## Begin ARTICLE

Constitution

And By-Laws

Of the

Housatonic

Fly Fishermen’s

Association Inc.

**Adopted 11/1/05

Table of Contents
                                                    Page
Forward         1
Article I  Name       2
Article II   Objectives      2

Article III  Officers      2

Article IV  President      4

Article V  Vice Presidents     4

Article VI  Secretary      4

Article VII   Treasurer       5

Article VIII  Board Of Directors    5

Article IX  Committees      6

Article X  Membership     6

Article XI  Meetings      7

Article XII   Association Property & Assets  8

Article XIII  Amendments To The Constitution  9

    And By-Laws  

Article XIV  Payment Of Bills     9
Article XV  Meeting Procedure    9
Date of Amendments       10
Page 1
Forward
These By-Laws provide the basic structure for the operation of the HFFA.

They are designed to enable the HFFA to conduct its business in the most expeditious and just manner and,
accordingly, must be changed as necessary to reflect activities, objectives and structure.

As a member of the HFFA you have a responsibility to be familiar with the By-Laws and to be certain that all club
business is conducted in accordance with these By-Laws.

Constitution and By-Laws
Of the Housatonic Fly Fisherman’s Association Inc.

Article I
Name

Section 1. This Association shall be called the HOUSATONIC FLY FISHERMEN’S ASSOCIATION INC., also known
as the H.F.F.A.

Article II

Objectives

Section 1. Having a strong and abiding interest in the Housatonic River and its continued existence as a famous
trout stream, we are united to preserve and protect that fishery.

We unite to promote good fellowship, to further the art and skills of fly fishing, and to aid in the formulation and
establishment of sound policies to conserve, restore and protect the Housatonic River for this and future
generations. Furthermore, the H.F.F.A. supports and seeks to enhance those local, state, and federal laws,
policies and regulations, which protect the river; inhibit and deter flooding; deter river disturbance and pollution;
prevent damage from erosion, turbidity, and/or siltation; prevent the loss of natural habitats, wildlife, and
vegetation; and that encourage Public Access along the river.

## End ARTICLE

→ **EXERCISE DIRECTIONS**
Transcribe the fishing association's constitution from "As a member" up to and including "Fisherman’s Association Inc.".

## Begin EXTRACTED MATERIAL

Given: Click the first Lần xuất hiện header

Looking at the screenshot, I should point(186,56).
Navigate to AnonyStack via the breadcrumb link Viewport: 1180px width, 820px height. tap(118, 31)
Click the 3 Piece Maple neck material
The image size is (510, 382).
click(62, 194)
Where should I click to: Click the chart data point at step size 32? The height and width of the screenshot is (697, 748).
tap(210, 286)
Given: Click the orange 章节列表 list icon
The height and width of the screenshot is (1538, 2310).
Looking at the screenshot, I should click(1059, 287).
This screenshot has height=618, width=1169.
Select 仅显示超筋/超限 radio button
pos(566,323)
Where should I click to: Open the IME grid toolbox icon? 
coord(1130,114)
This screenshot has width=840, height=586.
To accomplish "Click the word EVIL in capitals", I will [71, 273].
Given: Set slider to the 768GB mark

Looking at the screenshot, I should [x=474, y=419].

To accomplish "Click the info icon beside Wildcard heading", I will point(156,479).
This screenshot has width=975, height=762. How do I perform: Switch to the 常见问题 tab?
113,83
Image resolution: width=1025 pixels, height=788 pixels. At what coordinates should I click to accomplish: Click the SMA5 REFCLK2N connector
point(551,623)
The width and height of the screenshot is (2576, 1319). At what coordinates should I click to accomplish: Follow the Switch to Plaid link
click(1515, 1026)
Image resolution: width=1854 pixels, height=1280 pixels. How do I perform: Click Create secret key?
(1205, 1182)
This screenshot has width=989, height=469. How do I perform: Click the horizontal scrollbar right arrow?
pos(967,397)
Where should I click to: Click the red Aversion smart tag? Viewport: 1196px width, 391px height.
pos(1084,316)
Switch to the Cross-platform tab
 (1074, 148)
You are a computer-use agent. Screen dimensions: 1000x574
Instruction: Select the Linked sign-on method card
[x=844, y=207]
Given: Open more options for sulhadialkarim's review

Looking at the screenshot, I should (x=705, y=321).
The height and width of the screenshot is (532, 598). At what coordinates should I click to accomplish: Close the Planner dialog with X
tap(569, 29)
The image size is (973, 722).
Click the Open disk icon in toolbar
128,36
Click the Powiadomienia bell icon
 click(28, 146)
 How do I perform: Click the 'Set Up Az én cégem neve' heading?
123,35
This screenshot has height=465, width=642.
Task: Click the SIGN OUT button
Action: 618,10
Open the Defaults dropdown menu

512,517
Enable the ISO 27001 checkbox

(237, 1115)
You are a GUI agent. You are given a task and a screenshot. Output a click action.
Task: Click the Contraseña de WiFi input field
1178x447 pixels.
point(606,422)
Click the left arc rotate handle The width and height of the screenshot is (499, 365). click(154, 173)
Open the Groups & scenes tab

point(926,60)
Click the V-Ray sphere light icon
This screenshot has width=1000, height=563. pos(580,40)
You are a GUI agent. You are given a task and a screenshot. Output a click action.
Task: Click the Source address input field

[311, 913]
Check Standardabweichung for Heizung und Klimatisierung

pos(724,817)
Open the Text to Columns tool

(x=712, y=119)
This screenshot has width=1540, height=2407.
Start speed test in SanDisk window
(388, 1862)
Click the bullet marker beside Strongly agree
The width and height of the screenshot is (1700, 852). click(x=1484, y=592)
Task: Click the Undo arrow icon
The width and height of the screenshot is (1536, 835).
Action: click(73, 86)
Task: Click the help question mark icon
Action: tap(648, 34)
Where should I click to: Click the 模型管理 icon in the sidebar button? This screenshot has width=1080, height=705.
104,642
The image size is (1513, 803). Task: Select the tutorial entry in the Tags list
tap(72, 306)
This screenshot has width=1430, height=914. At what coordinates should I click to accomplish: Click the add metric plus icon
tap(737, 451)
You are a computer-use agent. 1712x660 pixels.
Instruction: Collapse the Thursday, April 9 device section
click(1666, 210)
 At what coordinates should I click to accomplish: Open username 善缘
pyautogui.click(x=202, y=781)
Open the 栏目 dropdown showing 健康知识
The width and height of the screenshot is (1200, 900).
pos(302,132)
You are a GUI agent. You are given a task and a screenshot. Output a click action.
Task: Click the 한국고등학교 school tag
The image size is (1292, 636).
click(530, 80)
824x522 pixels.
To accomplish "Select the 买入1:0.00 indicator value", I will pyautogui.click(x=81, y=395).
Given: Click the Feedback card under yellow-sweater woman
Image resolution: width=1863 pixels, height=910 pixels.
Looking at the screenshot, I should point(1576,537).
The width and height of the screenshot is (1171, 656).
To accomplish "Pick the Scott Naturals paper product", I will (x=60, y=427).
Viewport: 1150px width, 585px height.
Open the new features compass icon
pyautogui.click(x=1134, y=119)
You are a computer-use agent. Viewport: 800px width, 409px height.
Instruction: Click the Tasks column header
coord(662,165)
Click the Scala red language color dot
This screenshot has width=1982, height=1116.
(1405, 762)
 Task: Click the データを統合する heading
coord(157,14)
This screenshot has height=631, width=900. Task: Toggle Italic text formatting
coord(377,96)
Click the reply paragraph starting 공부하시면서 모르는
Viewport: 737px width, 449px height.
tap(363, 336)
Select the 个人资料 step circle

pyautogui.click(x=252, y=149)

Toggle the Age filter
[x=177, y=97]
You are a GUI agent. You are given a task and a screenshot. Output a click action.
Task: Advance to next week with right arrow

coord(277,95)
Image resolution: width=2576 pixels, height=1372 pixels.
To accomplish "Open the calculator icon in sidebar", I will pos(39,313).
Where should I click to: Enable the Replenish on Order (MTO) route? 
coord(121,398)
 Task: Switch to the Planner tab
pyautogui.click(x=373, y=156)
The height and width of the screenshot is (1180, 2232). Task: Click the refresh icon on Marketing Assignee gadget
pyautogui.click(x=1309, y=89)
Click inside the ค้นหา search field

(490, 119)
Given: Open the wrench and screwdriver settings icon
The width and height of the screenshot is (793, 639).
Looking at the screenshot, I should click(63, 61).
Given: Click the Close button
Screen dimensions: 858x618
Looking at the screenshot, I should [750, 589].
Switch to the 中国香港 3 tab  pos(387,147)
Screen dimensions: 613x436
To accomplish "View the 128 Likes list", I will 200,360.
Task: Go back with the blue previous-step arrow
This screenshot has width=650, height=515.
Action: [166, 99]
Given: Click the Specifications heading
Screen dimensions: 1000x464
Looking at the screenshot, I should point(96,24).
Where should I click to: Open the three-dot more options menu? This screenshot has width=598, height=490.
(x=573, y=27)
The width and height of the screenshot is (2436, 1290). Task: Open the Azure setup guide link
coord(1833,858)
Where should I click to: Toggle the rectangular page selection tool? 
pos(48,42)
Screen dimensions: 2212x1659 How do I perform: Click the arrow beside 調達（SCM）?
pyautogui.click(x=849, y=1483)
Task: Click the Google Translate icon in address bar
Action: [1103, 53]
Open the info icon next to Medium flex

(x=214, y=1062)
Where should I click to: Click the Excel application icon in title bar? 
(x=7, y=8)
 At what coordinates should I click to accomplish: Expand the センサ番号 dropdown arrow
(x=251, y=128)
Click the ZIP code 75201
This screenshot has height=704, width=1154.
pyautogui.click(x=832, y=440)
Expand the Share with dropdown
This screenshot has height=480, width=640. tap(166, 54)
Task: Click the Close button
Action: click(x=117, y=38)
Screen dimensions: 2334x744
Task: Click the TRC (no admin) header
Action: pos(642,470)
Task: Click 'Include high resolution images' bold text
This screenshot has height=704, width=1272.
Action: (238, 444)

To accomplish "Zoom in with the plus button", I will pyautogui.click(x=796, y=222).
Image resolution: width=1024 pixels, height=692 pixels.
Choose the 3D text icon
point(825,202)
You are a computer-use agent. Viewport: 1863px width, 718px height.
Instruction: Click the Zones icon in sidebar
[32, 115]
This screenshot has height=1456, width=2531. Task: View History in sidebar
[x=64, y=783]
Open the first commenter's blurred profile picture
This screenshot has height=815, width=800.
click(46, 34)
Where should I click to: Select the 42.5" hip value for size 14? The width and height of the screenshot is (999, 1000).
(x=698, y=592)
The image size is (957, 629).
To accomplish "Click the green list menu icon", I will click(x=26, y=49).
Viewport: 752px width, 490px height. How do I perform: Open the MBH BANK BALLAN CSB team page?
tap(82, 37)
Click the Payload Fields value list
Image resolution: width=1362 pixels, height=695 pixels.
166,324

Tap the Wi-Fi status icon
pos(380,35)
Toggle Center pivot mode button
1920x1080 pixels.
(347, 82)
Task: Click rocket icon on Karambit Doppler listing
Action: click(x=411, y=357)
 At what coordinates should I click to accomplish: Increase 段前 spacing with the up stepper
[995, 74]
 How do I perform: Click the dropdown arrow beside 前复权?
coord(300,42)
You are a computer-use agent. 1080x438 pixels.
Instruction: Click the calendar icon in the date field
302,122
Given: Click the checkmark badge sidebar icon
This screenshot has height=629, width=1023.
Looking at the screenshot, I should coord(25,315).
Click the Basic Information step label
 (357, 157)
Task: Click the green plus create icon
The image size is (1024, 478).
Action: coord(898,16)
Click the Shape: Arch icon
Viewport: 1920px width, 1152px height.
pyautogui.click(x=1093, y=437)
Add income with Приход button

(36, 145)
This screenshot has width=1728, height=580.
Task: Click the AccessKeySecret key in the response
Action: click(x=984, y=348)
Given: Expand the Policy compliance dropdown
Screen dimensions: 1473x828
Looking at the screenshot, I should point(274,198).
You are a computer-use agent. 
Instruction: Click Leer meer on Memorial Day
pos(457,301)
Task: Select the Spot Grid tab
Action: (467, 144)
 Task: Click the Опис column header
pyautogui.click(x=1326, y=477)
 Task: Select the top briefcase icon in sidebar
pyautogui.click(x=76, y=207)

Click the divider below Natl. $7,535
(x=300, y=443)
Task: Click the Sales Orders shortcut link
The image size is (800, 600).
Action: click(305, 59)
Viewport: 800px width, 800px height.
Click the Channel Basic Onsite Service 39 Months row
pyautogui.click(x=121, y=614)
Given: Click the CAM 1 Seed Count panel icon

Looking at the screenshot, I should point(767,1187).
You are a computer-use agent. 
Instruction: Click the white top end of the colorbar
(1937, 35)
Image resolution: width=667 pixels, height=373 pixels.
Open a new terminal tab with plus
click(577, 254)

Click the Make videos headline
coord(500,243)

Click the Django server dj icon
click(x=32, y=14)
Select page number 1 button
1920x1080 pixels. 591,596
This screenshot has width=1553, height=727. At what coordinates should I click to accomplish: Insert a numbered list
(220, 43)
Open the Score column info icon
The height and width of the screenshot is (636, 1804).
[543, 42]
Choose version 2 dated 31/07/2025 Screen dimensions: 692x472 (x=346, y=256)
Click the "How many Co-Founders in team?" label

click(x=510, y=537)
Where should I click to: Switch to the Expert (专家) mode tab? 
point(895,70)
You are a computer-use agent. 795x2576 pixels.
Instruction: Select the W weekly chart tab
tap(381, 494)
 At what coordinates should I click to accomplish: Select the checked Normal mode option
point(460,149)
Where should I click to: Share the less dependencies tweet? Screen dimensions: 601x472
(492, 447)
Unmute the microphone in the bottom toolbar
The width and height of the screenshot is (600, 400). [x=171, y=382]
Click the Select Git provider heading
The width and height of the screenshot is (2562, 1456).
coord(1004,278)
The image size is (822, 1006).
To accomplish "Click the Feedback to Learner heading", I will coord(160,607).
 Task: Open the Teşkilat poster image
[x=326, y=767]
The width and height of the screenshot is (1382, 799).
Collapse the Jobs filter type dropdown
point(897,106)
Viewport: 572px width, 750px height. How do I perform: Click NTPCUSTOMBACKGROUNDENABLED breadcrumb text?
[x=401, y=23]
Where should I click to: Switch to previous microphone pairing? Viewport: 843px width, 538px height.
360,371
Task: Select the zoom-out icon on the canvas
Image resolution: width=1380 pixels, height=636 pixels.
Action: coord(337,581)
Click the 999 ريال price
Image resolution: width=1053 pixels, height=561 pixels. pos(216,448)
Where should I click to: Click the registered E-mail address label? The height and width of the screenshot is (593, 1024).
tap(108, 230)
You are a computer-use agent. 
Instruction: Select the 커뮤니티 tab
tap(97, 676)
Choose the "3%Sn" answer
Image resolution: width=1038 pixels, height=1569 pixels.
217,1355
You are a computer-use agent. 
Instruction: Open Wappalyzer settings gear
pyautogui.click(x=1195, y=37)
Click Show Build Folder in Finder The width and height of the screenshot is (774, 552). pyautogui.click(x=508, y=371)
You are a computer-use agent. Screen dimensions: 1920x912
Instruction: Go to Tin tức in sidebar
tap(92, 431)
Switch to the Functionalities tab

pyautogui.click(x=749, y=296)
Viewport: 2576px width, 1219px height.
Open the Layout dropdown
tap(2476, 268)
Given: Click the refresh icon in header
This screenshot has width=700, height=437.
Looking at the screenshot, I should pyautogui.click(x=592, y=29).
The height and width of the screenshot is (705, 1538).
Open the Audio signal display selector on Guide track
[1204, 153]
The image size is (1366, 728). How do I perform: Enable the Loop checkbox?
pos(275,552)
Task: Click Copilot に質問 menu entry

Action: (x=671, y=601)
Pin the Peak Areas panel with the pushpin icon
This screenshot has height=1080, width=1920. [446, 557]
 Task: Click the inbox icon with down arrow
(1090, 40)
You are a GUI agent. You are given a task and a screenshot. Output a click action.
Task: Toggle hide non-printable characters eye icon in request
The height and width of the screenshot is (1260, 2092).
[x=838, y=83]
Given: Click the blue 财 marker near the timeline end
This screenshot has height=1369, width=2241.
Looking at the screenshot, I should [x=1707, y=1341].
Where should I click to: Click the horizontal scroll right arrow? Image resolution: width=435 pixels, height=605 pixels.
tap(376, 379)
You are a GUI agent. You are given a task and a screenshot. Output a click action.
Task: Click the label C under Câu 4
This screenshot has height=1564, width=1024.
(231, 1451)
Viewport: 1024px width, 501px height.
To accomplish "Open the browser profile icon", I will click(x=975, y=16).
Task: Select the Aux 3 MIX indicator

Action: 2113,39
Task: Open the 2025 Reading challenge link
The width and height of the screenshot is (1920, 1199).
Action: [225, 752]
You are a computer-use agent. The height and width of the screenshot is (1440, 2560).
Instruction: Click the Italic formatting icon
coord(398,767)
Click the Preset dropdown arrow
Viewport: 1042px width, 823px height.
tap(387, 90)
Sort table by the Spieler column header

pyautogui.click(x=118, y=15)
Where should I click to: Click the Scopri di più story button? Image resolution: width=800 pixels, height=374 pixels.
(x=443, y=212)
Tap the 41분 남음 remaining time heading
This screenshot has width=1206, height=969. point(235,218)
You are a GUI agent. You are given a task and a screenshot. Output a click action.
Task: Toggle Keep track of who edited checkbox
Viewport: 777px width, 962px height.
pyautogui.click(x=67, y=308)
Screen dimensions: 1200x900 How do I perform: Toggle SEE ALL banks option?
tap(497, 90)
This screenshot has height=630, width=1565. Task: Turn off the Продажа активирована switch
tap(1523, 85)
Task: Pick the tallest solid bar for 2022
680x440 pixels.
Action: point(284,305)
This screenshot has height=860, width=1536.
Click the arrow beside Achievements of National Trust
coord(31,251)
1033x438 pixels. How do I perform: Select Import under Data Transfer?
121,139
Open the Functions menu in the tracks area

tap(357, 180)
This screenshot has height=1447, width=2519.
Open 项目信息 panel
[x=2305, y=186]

## End EXTRACTED MATERIAL

→ **TASK SOLUTION**
As a member of the HFFA you have a responsibility to be familiar with the By-Laws and to be certain that all club
business is conducted in accordance with these By-Laws.

Constitution and By-Laws
Of the Housatonic Fly Fisherman’s Association Inc.